What the exercise asks
Everything from the line holding "Select the online issue date 2023-12-22 (周五)" through the last line of the records should be repeated word for word, and pictures should be omitted.
########################################
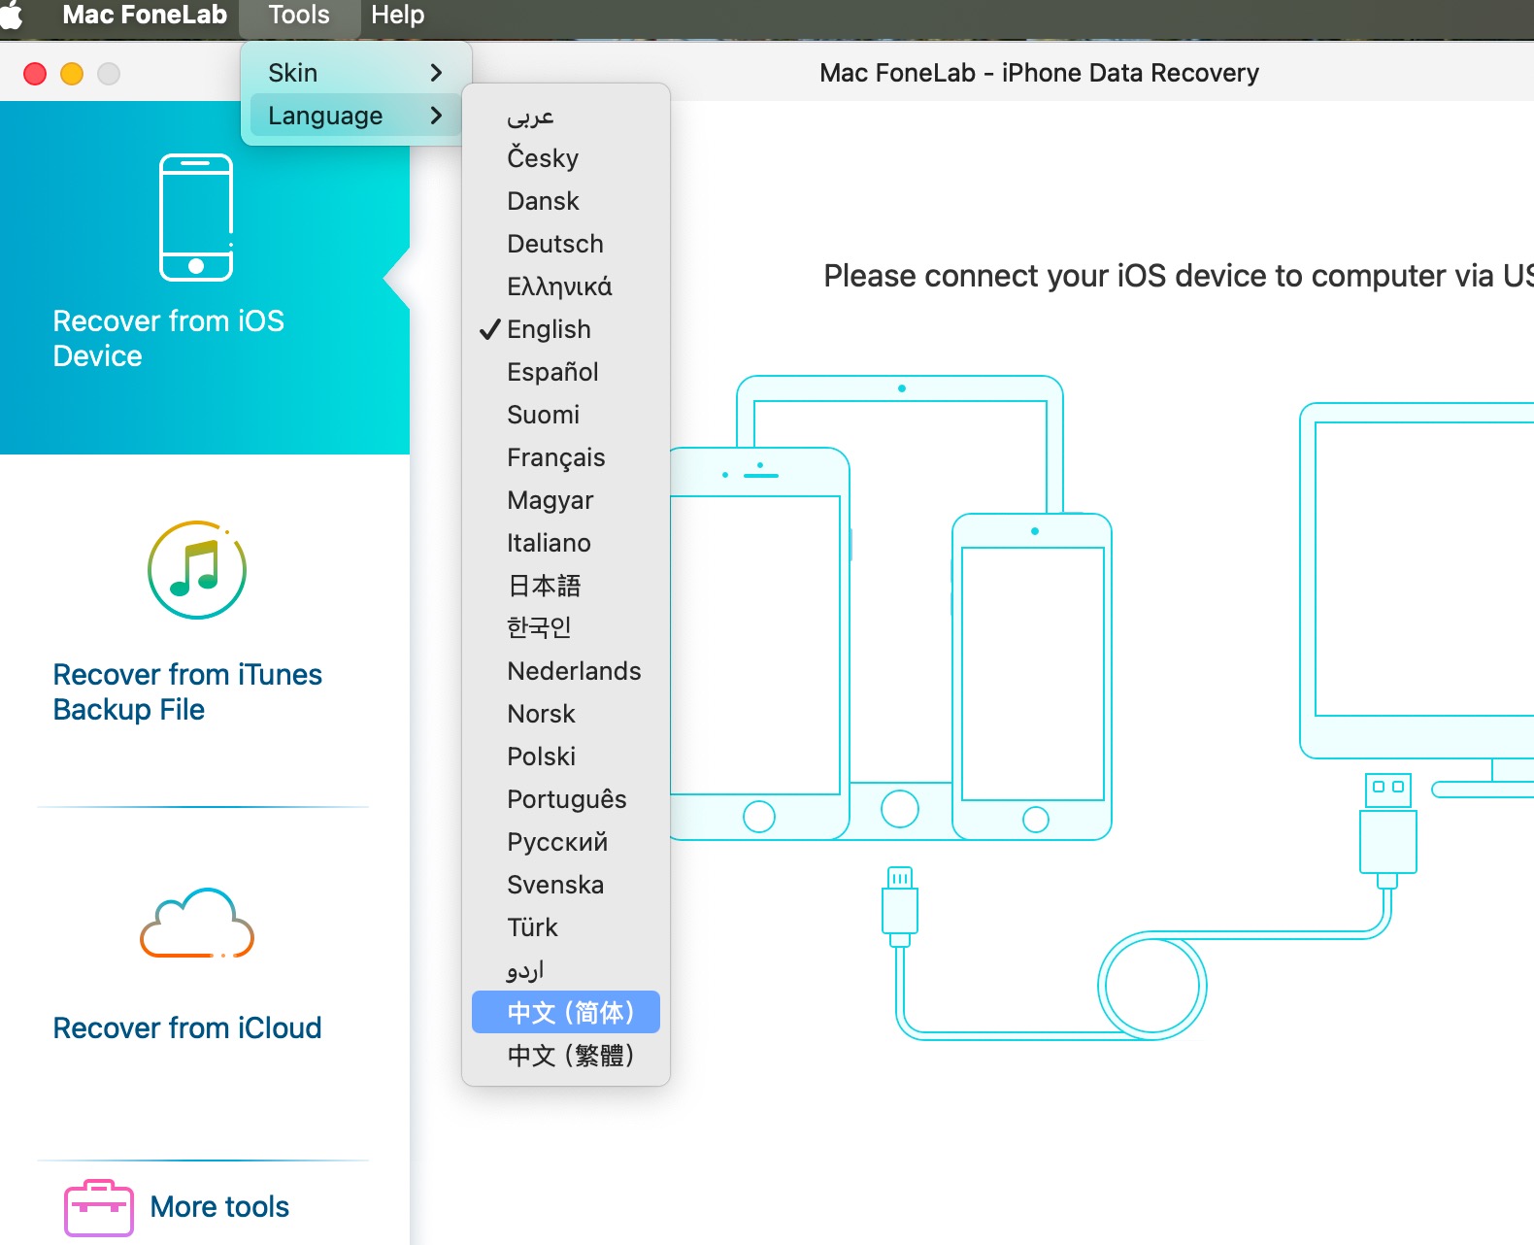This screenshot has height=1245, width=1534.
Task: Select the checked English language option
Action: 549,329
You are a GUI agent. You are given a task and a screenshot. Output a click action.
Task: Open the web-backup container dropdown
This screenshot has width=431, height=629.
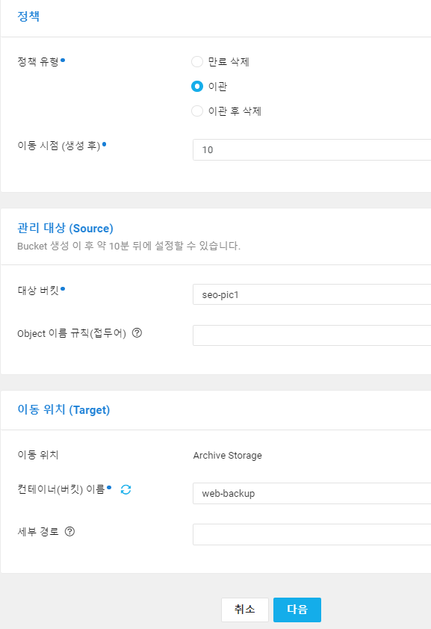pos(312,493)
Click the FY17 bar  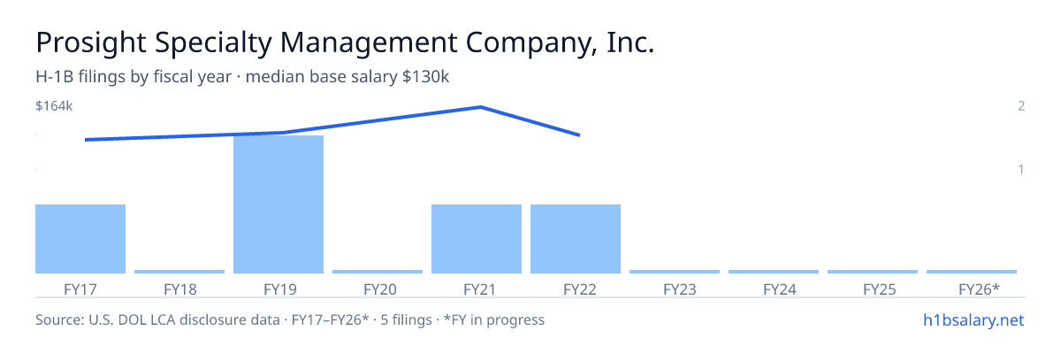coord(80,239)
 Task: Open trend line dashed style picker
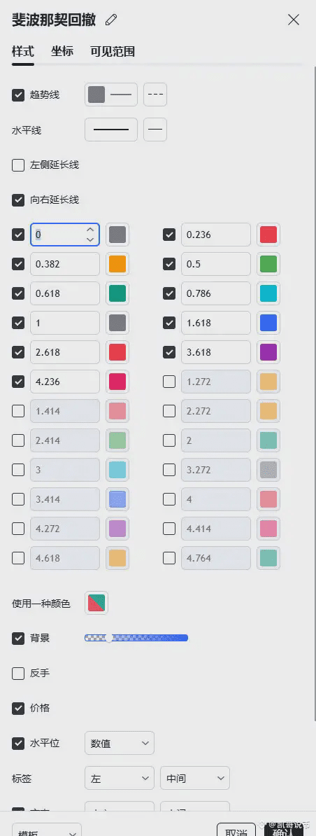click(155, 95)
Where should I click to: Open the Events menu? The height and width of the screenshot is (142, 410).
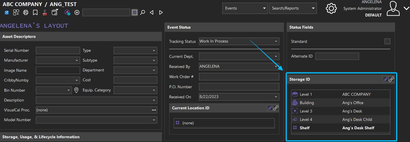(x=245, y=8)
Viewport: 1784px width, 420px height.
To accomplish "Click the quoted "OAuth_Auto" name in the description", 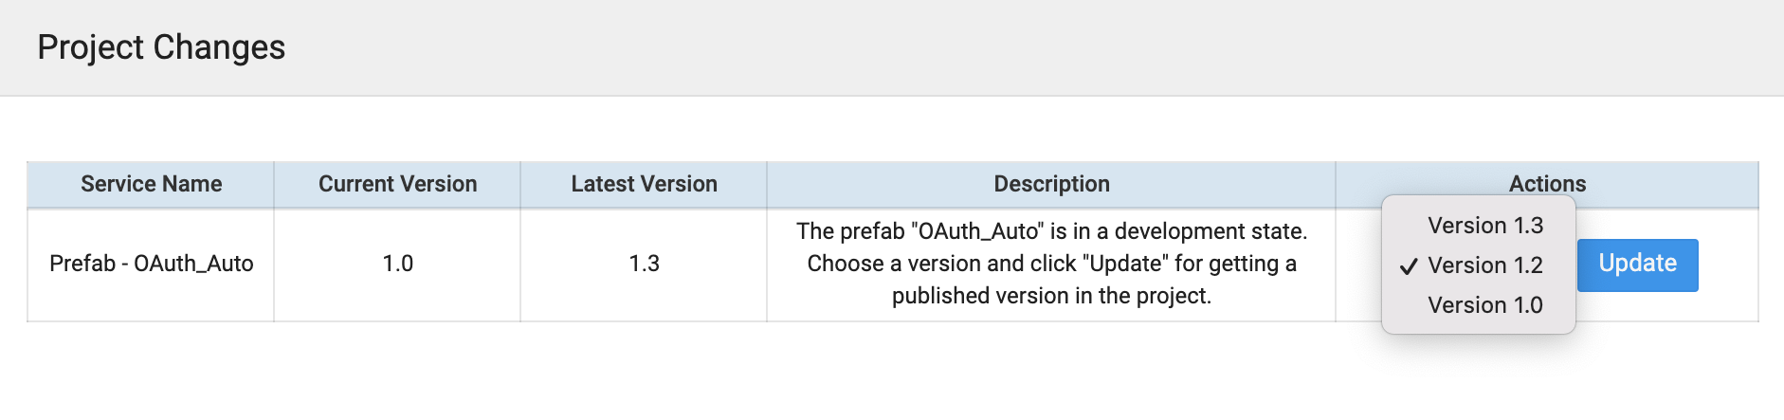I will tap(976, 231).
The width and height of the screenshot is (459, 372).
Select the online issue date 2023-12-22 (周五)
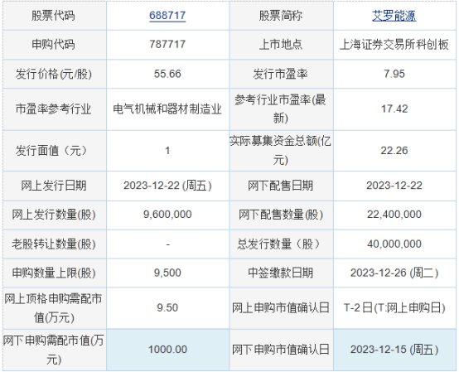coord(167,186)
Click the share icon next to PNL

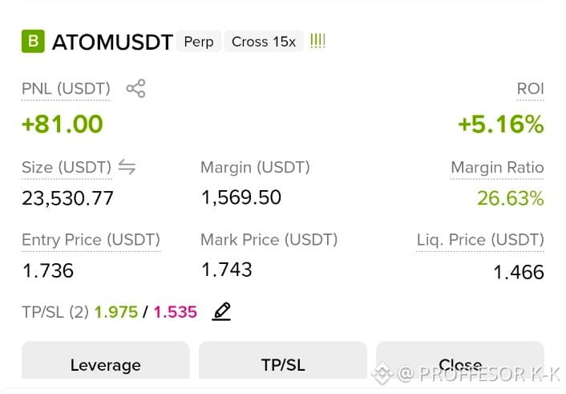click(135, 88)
########################################
Finished task
Select the online issue date 2023-12-22 (周五)
coord(167,186)
Click the share icon next to PNL

click(135, 88)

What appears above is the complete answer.